Like mystics such as John of the Cross and Bonaventure, she speaks of prayers as an ascent:
Let the soul be drawn out and upward, that God may grant us a breath of the heavenly atmosphere. (SC 99)
The soul may ascend nearer heaven on the wings of praise. God is worshiped with song and music in the courts above, and as we express our gratitude we are approximating to the worship of the heavenly hosts. “Whoso offereth praise glorifieth” God. Psalm 50:23. Let us with reverent joy come before our Creator, with “thanksgiving, and the voice of melody.” Isaiah 51:3. (SC 104)
And she also speaks of states in which God intervened, and her prayer was no longer her effort, but was God enveloping her–sounding very much like what was above called “infused contemplation”:
I bowed trembling during the prayers that were offered. After a few had prayed, I lifted up my voice in prayer before I was aware of it, and in that moment the promises of God appeared to me like so many precious pearls that were to be received only for the asking. As I prayed, the burden and agony of soul that I had endured so long, left me, and the blessing of the Lord descended upon me like the gentle dew. I praised God from the depths of my heart. Everything seemed shut out from me but Jesus and his glory, and I lost consciousness of what was passing around me. (LS88 159)
She writes of times of discouragement and weakness when she hardly dared to pray—akin to what authors like John of the Cross described as “the dark night of the soul.” She also writes of other times when the spirit of Jesus filled prayer meetings, and people were struck prostrate, and shouted, “Glory!” And all of these are separate from those rapturous experiences in which she received visions.
So the writings and experiences of Ellen White provide much fodder for reflection and discussion within the Adventist tradition of different kinds of prayer—and a scholar can draw parallels to those kinds and states of prayer described by Catholic writers. From a phenomenological standpoint, one could refer to her as a “mystic,” if one understands that term simply as referring to a direct and unusual encounter with God—a transformed state brought about not by human effort, but by divine intervention.
But such language, while helpful in scholarly settings, could be misunderstood in pastoral settings.
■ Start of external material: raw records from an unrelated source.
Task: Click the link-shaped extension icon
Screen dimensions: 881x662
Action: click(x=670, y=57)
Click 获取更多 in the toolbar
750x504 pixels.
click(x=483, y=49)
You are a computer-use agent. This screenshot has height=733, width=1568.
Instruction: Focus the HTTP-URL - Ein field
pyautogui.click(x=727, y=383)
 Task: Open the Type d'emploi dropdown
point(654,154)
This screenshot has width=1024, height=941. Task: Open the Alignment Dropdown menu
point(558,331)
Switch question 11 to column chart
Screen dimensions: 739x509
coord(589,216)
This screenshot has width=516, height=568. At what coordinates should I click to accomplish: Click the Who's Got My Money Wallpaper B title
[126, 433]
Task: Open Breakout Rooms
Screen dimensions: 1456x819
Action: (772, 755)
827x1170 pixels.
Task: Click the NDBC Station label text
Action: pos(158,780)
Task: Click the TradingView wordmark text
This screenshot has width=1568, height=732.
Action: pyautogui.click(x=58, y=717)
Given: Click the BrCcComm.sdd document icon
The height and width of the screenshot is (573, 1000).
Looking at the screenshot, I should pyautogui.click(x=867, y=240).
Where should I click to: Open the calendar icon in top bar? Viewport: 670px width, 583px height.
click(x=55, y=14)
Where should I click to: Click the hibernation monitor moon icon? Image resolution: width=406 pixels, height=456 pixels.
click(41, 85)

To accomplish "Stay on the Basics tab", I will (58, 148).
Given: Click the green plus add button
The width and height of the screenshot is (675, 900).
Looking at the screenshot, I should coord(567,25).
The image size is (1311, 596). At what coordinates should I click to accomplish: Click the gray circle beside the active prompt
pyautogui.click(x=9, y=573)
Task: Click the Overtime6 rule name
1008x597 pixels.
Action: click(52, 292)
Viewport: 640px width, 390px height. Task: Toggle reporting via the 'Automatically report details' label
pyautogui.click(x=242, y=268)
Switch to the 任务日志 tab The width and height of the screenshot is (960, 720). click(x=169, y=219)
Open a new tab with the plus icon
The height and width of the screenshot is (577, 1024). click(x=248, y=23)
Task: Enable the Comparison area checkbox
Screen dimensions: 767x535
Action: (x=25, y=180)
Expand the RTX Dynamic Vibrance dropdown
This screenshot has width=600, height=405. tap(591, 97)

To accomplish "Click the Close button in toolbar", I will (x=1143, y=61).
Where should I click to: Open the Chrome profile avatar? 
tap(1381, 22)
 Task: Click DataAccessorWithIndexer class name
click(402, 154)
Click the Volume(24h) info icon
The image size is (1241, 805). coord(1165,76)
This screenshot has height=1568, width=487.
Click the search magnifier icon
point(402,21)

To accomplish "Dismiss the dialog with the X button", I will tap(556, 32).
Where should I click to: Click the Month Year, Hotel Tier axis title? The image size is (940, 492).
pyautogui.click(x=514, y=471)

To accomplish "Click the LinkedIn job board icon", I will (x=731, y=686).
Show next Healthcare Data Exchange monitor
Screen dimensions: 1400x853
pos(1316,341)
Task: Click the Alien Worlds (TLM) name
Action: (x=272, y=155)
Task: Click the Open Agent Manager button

The language of “mysticism” and “contemplation” has been co-opted by individuals who weave together Christian language and the language and practices of eastern religions. They often have a view of human anthropology in which the “spirit” is the “divine” within; or even a Gnostic perspective in which the “soul” or “spirit” is light and immortal and must be elevated from a body that is in darkness and corrupt.
I think this is why Wilson is concerned, and why he, as pastor, would direct us to turn away from human speculation about divine things to consider both our own tradition, and, more importantly, what Jesus himself taught. When his disciples asked him to teach them to pray, he said simply, “Our Father, which art in heaven ….” He spoke of the need to be persistent; he spoke of abiding in him; he taught us not to engage in vain repetition or public show, but to go into a secret place; he gave us the example of going away from the crowds, of including the language of the Psalms in our prayers, and of groaning with tears. In his words and in his acts is material for a lifetime of reflection.